[Opening DATA FOR THE TASK section]
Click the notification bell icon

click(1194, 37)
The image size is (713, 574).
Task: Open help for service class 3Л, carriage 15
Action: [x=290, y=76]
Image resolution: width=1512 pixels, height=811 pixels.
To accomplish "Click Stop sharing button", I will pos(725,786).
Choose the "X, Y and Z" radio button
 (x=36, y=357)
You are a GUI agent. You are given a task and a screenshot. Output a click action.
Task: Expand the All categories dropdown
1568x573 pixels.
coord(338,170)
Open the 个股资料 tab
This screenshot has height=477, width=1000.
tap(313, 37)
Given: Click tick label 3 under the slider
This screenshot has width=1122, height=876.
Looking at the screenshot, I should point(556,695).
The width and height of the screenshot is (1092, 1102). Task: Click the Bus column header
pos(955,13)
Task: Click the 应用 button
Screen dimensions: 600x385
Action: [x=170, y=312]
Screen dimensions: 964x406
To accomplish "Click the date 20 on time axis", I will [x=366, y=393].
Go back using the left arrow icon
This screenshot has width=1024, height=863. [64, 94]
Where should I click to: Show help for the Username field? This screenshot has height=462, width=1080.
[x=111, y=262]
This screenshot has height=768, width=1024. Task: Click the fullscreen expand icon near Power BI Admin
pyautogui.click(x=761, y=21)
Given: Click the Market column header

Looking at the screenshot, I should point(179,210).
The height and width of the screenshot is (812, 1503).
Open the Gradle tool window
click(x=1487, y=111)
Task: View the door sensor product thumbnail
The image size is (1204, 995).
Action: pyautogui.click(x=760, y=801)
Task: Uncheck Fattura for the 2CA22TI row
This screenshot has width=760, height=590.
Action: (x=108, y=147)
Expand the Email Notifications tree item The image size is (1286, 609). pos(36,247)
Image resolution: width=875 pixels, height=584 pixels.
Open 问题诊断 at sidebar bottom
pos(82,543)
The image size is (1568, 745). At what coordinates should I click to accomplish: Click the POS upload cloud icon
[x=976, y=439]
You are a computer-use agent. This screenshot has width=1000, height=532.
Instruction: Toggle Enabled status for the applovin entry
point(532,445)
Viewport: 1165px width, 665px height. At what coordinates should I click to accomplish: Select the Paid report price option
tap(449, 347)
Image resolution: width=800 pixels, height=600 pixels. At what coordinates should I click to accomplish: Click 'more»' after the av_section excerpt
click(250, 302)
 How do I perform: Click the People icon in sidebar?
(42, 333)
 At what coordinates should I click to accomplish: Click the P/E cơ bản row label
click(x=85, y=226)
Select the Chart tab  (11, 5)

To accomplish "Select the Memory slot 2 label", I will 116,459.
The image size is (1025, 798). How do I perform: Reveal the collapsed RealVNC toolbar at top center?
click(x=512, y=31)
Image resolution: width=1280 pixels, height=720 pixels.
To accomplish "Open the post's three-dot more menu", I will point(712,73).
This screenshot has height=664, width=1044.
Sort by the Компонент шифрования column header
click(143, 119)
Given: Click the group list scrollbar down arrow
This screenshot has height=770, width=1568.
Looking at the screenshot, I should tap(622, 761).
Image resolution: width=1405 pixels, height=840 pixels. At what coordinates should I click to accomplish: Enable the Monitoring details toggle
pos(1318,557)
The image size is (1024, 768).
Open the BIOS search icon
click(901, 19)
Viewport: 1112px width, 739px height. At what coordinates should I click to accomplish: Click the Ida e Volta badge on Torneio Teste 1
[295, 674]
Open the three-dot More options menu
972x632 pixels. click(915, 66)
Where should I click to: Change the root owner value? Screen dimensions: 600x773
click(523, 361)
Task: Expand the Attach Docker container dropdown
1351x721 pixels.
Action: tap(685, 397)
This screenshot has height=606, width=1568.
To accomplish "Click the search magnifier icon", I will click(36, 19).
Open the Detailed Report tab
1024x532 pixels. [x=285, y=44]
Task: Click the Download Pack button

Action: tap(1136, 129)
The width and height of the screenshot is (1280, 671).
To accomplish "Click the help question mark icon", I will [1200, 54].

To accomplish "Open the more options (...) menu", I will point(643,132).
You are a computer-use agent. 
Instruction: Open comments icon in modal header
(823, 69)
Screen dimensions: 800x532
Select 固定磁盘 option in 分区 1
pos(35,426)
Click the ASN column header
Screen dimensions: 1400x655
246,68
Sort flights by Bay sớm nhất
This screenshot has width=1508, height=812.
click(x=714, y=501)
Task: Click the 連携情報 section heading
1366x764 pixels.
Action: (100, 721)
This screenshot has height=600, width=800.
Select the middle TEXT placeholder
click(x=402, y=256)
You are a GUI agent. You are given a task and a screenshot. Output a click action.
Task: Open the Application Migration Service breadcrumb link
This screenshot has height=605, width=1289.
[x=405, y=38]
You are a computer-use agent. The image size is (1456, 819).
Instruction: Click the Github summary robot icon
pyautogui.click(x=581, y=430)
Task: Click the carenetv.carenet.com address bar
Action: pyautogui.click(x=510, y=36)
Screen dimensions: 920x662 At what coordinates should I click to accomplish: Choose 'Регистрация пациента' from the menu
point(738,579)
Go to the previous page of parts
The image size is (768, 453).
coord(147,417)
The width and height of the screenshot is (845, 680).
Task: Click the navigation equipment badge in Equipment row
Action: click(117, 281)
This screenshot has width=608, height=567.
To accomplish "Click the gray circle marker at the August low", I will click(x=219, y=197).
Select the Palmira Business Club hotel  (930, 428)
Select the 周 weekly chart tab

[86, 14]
[Closing DATA FOR THE TASK section]
DIRECTIONS FOR THIS TASK:
Restate the whole of the data exactly.

ANSWER BELOW:
Click the notification bell icon

click(1194, 37)
The image size is (713, 574).
Task: Open help for service class 3Л, carriage 15
Action: [x=290, y=76]
Image resolution: width=1512 pixels, height=811 pixels.
To accomplish "Click Stop sharing button", I will pos(725,786).
Choose the "X, Y and Z" radio button
 (x=36, y=357)
You are a GUI agent. You are given a task and a screenshot. Output a click action.
Task: Expand the All categories dropdown
1568x573 pixels.
coord(338,170)
Open the 个股资料 tab
This screenshot has height=477, width=1000.
tap(313, 37)
Given: Click tick label 3 under the slider
This screenshot has width=1122, height=876.
Looking at the screenshot, I should point(556,695).
The width and height of the screenshot is (1092, 1102). Task: Click the Bus column header
pos(955,13)
Task: Click the 应用 button
Screen dimensions: 600x385
Action: [x=170, y=312]
Screen dimensions: 964x406
To accomplish "Click the date 20 on time axis", I will [x=366, y=393].
Go back using the left arrow icon
This screenshot has width=1024, height=863. [64, 94]
Where should I click to: Show help for the Username field? This screenshot has height=462, width=1080.
[x=111, y=262]
This screenshot has height=768, width=1024. Task: Click the fullscreen expand icon near Power BI Admin
pyautogui.click(x=761, y=21)
Given: Click the Market column header

Looking at the screenshot, I should point(179,210).
The height and width of the screenshot is (812, 1503).
Open the Gradle tool window
click(x=1487, y=111)
Task: View the door sensor product thumbnail
The image size is (1204, 995).
Action: pyautogui.click(x=760, y=801)
Task: Uncheck Fattura for the 2CA22TI row
This screenshot has width=760, height=590.
Action: (x=108, y=147)
Expand the Email Notifications tree item The image size is (1286, 609). pos(36,247)
Image resolution: width=875 pixels, height=584 pixels.
Open 问题诊断 at sidebar bottom
pos(82,543)
The image size is (1568, 745). At what coordinates should I click to accomplish: Click the POS upload cloud icon
[x=976, y=439]
You are a computer-use agent. This screenshot has width=1000, height=532.
Instruction: Toggle Enabled status for the applovin entry
point(532,445)
Viewport: 1165px width, 665px height. At what coordinates should I click to accomplish: Select the Paid report price option
tap(449, 347)
Image resolution: width=800 pixels, height=600 pixels. At what coordinates should I click to accomplish: Click 'more»' after the av_section excerpt
click(250, 302)
 How do I perform: Click the People icon in sidebar?
(42, 333)
 At what coordinates should I click to accomplish: Click the P/E cơ bản row label
click(x=85, y=226)
Select the Chart tab  (11, 5)

To accomplish "Select the Memory slot 2 label", I will 116,459.
The image size is (1025, 798). How do I perform: Reveal the collapsed RealVNC toolbar at top center?
click(x=512, y=31)
Image resolution: width=1280 pixels, height=720 pixels.
To accomplish "Open the post's three-dot more menu", I will point(712,73).
This screenshot has height=664, width=1044.
Sort by the Компонент шифрования column header
click(143, 119)
Given: Click the group list scrollbar down arrow
This screenshot has height=770, width=1568.
Looking at the screenshot, I should tap(622, 761).
Image resolution: width=1405 pixels, height=840 pixels. At what coordinates should I click to accomplish: Enable the Monitoring details toggle
pos(1318,557)
The image size is (1024, 768).
Open the BIOS search icon
click(901, 19)
Viewport: 1112px width, 739px height. At what coordinates should I click to accomplish: Click the Ida e Volta badge on Torneio Teste 1
[295, 674]
Open the three-dot More options menu
972x632 pixels. click(915, 66)
Where should I click to: Change the root owner value? Screen dimensions: 600x773
click(523, 361)
Task: Expand the Attach Docker container dropdown
1351x721 pixels.
Action: tap(685, 397)
This screenshot has height=606, width=1568.
To accomplish "Click the search magnifier icon", I will click(36, 19).
Open the Detailed Report tab
1024x532 pixels. [x=285, y=44]
Task: Click the Download Pack button

Action: tap(1136, 129)
The width and height of the screenshot is (1280, 671).
To accomplish "Click the help question mark icon", I will [1200, 54].

To accomplish "Open the more options (...) menu", I will point(643,132).
You are a computer-use agent. 
Instruction: Open comments icon in modal header
(823, 69)
Screen dimensions: 800x532
Select 固定磁盘 option in 分区 1
pos(35,426)
Click the ASN column header
Screen dimensions: 1400x655
246,68
Sort flights by Bay sớm nhất
This screenshot has width=1508, height=812.
click(x=714, y=501)
Task: Click the 連携情報 section heading
1366x764 pixels.
Action: (100, 721)
This screenshot has height=600, width=800.
Select the middle TEXT placeholder
click(x=402, y=256)
You are a GUI agent. You are given a task and a screenshot. Output a click action.
Task: Open the Application Migration Service breadcrumb link
This screenshot has height=605, width=1289.
[x=405, y=38]
You are a computer-use agent. The image size is (1456, 819).
Instruction: Click the Github summary robot icon
pyautogui.click(x=581, y=430)
Task: Click the carenetv.carenet.com address bar
Action: pyautogui.click(x=510, y=36)
Screen dimensions: 920x662 At what coordinates should I click to accomplish: Choose 'Регистрация пациента' from the menu
point(738,579)
Go to the previous page of parts
The image size is (768, 453).
coord(147,417)
The width and height of the screenshot is (845, 680).
Task: Click the navigation equipment badge in Equipment row
Action: click(117, 281)
This screenshot has width=608, height=567.
To accomplish "Click the gray circle marker at the August low", I will click(x=219, y=197).
Select the Palmira Business Club hotel  (930, 428)
Select the 周 weekly chart tab

[86, 14]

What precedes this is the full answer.